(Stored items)

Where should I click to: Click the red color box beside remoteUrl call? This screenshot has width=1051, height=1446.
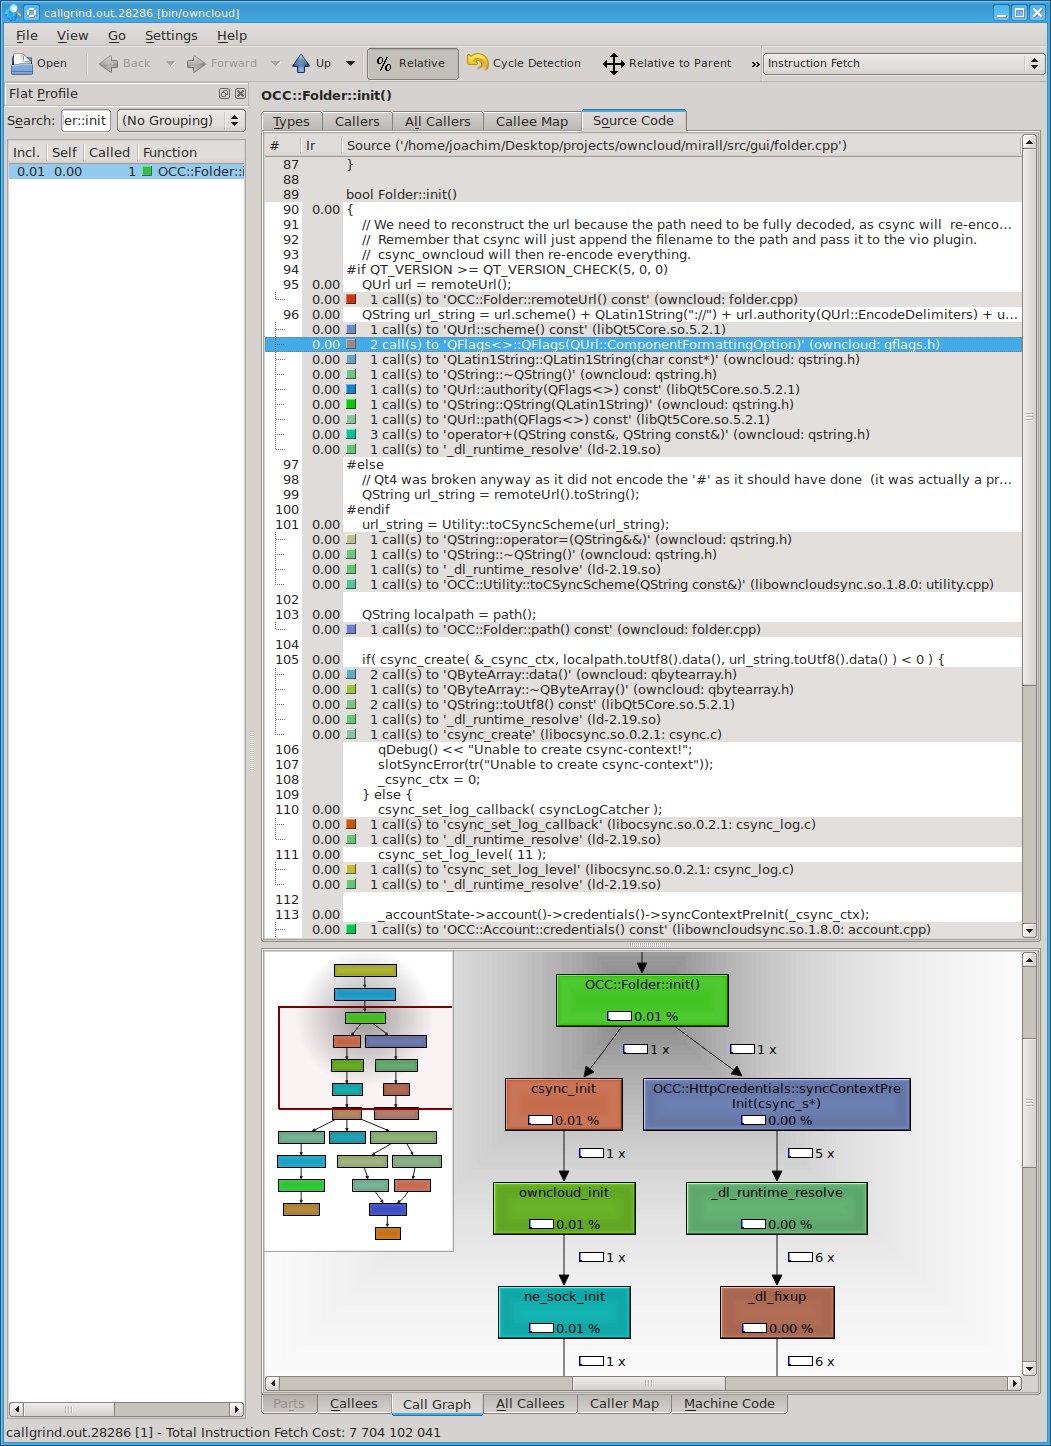[x=351, y=299]
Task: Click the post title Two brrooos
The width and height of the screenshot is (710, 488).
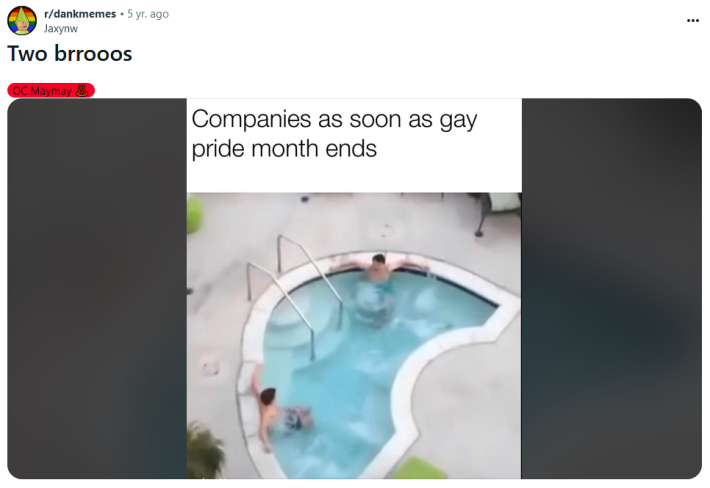Action: [70, 53]
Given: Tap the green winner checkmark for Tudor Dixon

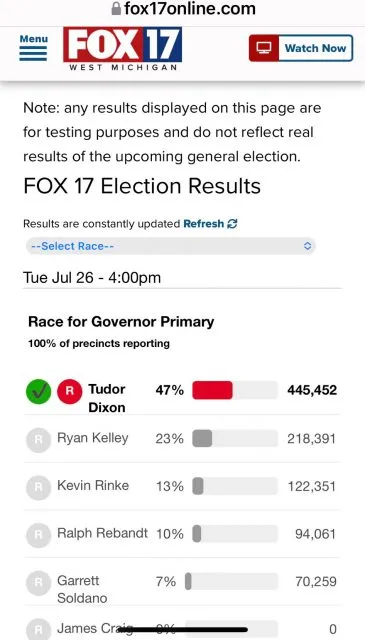Looking at the screenshot, I should pyautogui.click(x=38, y=392).
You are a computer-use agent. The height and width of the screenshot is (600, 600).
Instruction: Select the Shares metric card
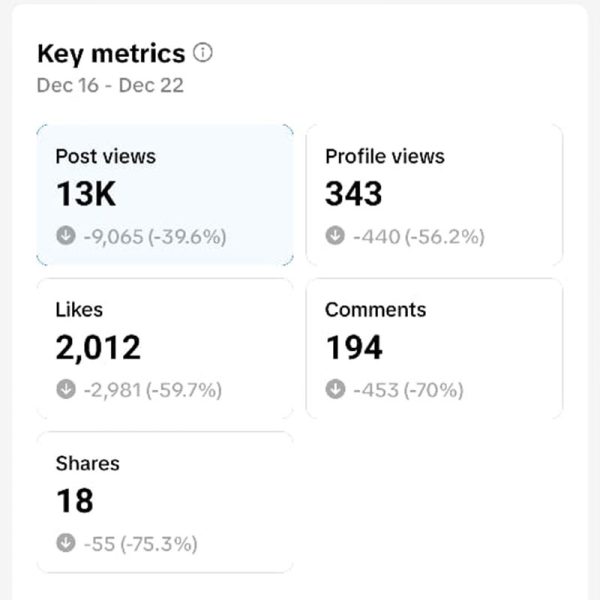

◆ DO THIS ◆
Rewrite every one of the lines above, putting "metric tile" in place of "metric card" and changing nothing else. Leave the pictures out.

◆ FINISHED TASK ◆
Where should I click to: Click the red color box beside remoteUrl call? This screenshot has width=1051, height=1446.
[x=351, y=299]
Task: Click the post title Two brrooos
The width and height of the screenshot is (710, 488).
Action: [70, 53]
Given: Tap the green winner checkmark for Tudor Dixon

Looking at the screenshot, I should pyautogui.click(x=38, y=392).
You are a computer-use agent. The height and width of the screenshot is (600, 600).
Instruction: Select the Shares metric tile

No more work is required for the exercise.